• _TASK TO CARRY OUT_: Retype, word for word, every line of the records below starting at the one that contains "Click the shader icon in Inspector header" and ending at the one that contains "Task: Select the San Jose location label"; include both of those lines and nothing more.
==== RECORD EXTRACTS
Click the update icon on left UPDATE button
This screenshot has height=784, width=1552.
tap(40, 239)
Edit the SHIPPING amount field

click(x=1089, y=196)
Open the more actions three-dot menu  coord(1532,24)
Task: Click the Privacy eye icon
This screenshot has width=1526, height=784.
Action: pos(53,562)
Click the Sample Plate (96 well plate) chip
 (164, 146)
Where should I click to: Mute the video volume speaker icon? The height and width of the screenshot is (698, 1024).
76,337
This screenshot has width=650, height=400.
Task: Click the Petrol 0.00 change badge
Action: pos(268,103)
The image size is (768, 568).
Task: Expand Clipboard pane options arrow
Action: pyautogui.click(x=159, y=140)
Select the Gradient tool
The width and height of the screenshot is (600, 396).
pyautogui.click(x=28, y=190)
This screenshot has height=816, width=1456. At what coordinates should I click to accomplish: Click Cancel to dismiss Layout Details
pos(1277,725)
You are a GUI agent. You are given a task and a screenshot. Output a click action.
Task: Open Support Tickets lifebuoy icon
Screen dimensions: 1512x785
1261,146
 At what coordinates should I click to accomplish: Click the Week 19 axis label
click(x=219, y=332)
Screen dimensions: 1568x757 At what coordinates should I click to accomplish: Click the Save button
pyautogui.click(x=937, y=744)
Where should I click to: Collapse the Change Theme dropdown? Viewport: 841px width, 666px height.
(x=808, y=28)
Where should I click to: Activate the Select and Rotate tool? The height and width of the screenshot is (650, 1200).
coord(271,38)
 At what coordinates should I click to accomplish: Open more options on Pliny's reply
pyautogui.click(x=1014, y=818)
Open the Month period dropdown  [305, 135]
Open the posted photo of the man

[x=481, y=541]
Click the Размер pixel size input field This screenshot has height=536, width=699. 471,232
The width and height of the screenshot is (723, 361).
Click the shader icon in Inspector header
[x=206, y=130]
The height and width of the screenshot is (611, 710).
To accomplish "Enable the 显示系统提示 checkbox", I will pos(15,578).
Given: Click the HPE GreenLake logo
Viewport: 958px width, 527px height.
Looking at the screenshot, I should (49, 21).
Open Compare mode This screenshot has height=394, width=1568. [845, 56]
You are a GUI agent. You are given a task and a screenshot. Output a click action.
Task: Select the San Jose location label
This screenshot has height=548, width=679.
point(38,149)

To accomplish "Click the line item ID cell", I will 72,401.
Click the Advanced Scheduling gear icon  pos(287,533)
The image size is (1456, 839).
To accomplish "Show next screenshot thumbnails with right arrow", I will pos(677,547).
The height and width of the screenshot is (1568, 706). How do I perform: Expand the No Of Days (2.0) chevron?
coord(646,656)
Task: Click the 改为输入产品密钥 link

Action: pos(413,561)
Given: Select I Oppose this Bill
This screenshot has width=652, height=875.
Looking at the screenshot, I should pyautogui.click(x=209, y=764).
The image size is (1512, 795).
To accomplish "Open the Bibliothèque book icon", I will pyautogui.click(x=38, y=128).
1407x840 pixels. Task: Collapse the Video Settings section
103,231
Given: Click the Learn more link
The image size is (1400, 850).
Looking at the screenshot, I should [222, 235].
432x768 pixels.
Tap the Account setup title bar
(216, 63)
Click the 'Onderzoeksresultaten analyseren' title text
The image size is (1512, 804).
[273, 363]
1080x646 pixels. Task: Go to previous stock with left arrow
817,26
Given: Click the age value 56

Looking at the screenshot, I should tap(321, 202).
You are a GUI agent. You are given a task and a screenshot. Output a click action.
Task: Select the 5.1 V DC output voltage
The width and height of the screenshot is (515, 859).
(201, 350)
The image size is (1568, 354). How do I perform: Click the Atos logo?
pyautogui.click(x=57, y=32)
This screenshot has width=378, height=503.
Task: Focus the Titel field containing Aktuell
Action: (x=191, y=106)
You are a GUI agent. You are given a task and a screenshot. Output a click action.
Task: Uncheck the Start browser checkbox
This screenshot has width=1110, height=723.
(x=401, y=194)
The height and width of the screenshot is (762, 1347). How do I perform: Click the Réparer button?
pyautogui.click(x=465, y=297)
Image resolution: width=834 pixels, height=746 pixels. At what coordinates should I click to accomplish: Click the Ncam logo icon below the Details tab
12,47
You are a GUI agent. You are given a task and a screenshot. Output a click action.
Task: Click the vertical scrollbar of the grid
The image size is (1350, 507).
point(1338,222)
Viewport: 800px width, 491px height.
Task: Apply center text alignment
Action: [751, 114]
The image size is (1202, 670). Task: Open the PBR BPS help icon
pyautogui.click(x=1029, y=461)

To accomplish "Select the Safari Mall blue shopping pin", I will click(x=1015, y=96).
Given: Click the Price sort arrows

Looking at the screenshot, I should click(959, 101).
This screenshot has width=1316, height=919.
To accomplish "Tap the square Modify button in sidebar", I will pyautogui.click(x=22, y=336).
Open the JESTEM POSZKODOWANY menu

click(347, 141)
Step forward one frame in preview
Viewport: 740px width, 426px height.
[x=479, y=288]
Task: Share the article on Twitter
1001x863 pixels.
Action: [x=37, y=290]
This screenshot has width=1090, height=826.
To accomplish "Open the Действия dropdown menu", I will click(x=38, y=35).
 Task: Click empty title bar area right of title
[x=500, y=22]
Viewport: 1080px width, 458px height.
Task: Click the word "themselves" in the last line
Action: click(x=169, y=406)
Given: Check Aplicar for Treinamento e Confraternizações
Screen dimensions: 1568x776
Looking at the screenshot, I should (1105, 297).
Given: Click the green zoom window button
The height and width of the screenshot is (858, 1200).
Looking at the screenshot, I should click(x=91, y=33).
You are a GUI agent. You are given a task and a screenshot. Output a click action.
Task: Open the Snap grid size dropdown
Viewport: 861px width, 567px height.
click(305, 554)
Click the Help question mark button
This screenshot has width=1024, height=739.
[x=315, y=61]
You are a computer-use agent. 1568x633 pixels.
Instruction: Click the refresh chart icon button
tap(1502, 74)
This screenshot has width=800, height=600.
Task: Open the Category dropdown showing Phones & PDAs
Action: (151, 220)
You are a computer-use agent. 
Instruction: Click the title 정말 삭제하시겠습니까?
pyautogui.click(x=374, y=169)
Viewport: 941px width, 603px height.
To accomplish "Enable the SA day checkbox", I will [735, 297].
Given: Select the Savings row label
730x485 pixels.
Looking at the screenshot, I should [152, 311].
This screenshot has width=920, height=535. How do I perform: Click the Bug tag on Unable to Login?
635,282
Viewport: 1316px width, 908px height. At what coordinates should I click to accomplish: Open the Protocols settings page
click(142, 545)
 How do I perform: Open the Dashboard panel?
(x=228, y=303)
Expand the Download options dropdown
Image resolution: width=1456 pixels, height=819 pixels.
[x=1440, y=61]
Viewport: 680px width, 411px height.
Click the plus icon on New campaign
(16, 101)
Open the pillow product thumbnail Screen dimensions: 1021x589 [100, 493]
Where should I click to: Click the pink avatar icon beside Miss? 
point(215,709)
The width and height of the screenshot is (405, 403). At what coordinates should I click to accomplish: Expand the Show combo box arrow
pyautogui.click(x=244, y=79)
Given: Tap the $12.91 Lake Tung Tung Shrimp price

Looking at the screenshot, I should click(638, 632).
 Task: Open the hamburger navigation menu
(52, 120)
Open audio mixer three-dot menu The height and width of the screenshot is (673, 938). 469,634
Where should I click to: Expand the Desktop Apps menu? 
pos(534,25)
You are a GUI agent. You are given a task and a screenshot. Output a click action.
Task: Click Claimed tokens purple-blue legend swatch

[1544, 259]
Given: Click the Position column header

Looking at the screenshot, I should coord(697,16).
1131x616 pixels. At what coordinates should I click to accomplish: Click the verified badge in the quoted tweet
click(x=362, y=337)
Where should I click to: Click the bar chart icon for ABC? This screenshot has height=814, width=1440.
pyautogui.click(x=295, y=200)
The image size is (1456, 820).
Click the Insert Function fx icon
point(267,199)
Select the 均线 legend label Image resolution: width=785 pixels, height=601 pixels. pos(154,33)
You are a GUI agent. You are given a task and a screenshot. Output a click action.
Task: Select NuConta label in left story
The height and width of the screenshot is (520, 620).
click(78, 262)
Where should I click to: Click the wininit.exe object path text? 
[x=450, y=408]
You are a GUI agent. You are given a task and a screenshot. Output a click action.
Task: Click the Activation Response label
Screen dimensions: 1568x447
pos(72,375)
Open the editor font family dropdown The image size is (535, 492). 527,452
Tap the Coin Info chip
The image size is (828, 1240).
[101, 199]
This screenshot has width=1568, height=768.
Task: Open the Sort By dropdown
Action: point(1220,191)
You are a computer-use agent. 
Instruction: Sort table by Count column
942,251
========
• _COMPLETED EXERCISE_:
Click the shader icon in Inspector header
[x=206, y=130]
The height and width of the screenshot is (611, 710).
To accomplish "Enable the 显示系统提示 checkbox", I will pos(15,578).
Given: Click the HPE GreenLake logo
Viewport: 958px width, 527px height.
Looking at the screenshot, I should (49, 21).
Open Compare mode This screenshot has height=394, width=1568. [845, 56]
You are a GUI agent. You are given a task and a screenshot. Output a click action.
Task: Select the San Jose location label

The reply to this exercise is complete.